EXERCISE AIM:
From the line that has "You are a computer-use" down to the last line of the data below, set down every line exactly, but none of the pictures.

[Stored items]
--------------------------------------------------

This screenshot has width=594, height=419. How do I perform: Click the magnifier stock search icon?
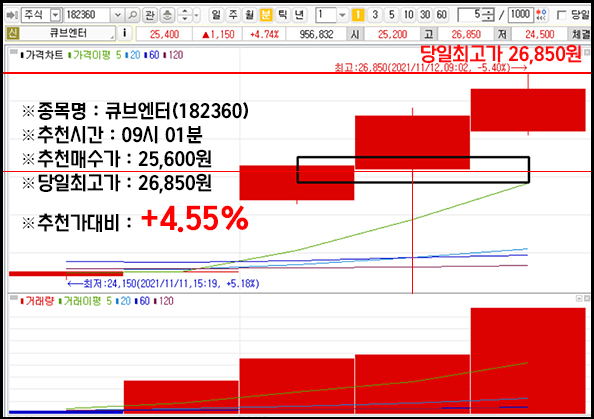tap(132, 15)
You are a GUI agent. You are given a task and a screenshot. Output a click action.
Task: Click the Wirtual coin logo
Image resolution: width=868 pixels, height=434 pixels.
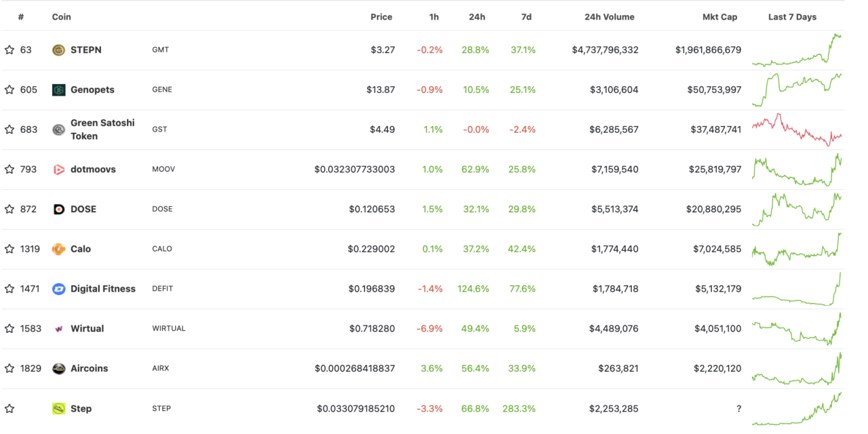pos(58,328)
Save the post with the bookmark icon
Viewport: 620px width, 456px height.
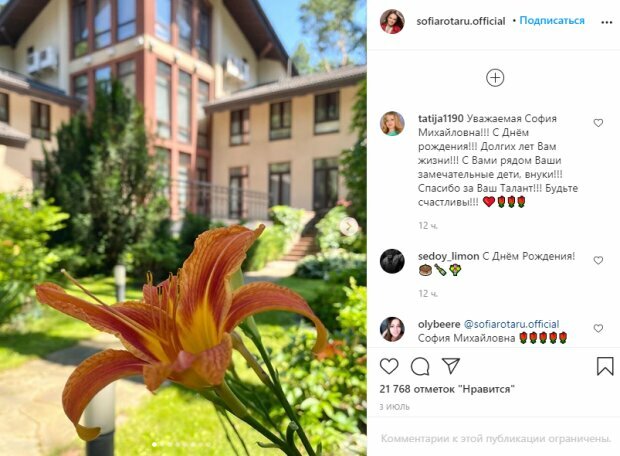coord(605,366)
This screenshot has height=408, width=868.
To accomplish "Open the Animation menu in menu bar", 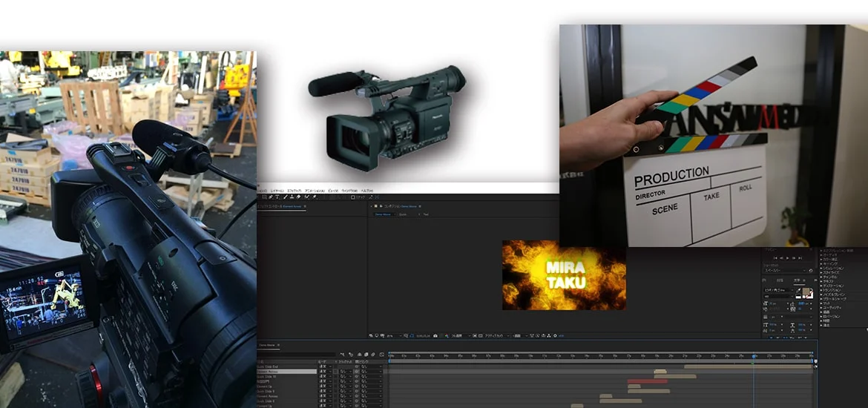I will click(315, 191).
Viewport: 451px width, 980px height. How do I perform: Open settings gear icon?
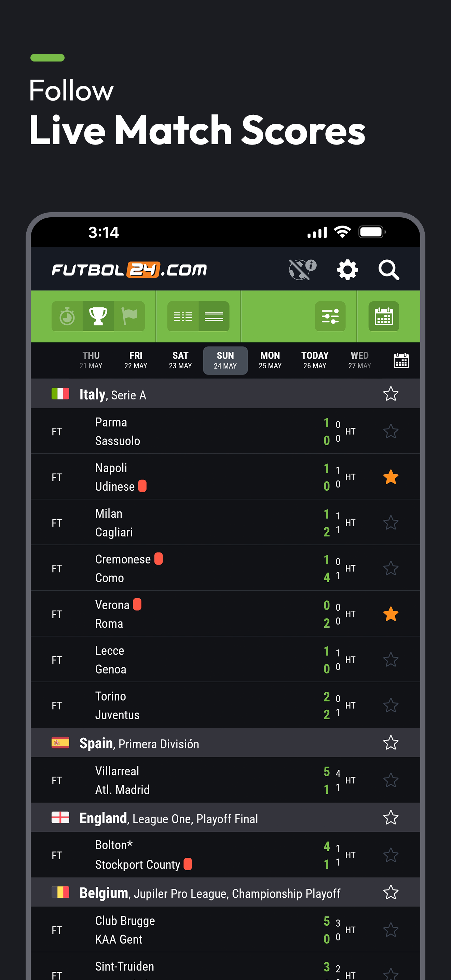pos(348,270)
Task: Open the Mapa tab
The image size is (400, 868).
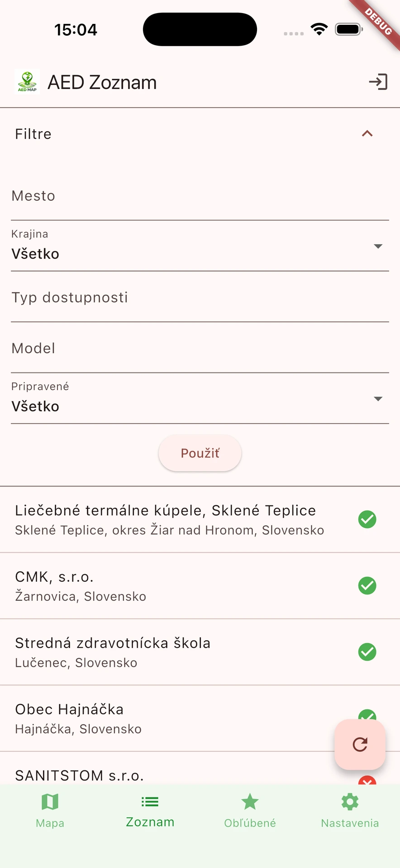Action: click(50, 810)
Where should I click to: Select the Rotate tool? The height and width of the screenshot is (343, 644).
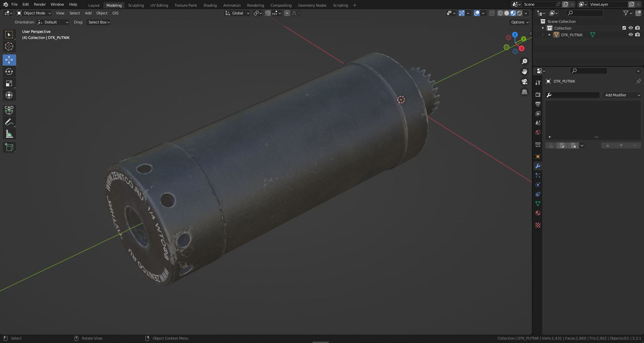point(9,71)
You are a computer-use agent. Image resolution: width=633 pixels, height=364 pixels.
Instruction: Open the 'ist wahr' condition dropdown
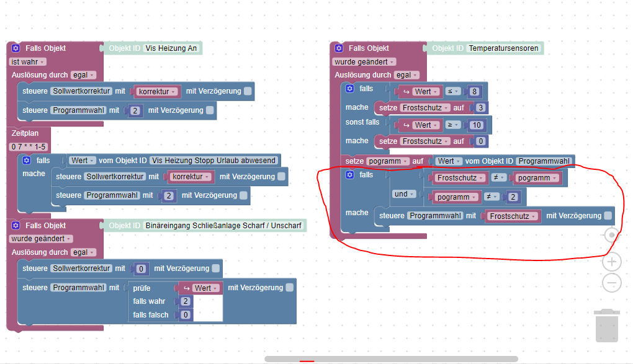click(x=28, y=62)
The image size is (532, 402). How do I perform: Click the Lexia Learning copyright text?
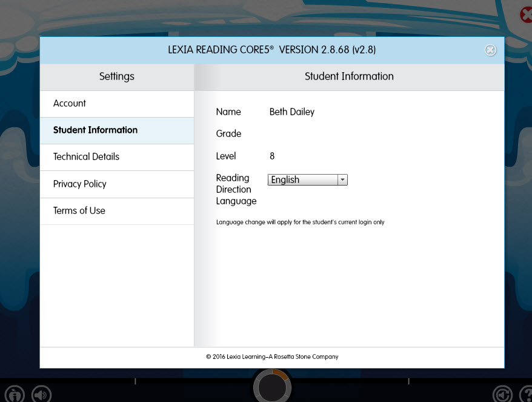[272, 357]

--------------------------------------------------

YOUR SOLUTION:
You are a computer-use agent. Image resolution: width=633 pixels, height=364 pixels.
Instruction: Open the 'ist wahr' condition dropdown
click(x=28, y=62)
The image size is (532, 402). How do I perform: Click the Lexia Learning copyright text?
[272, 357]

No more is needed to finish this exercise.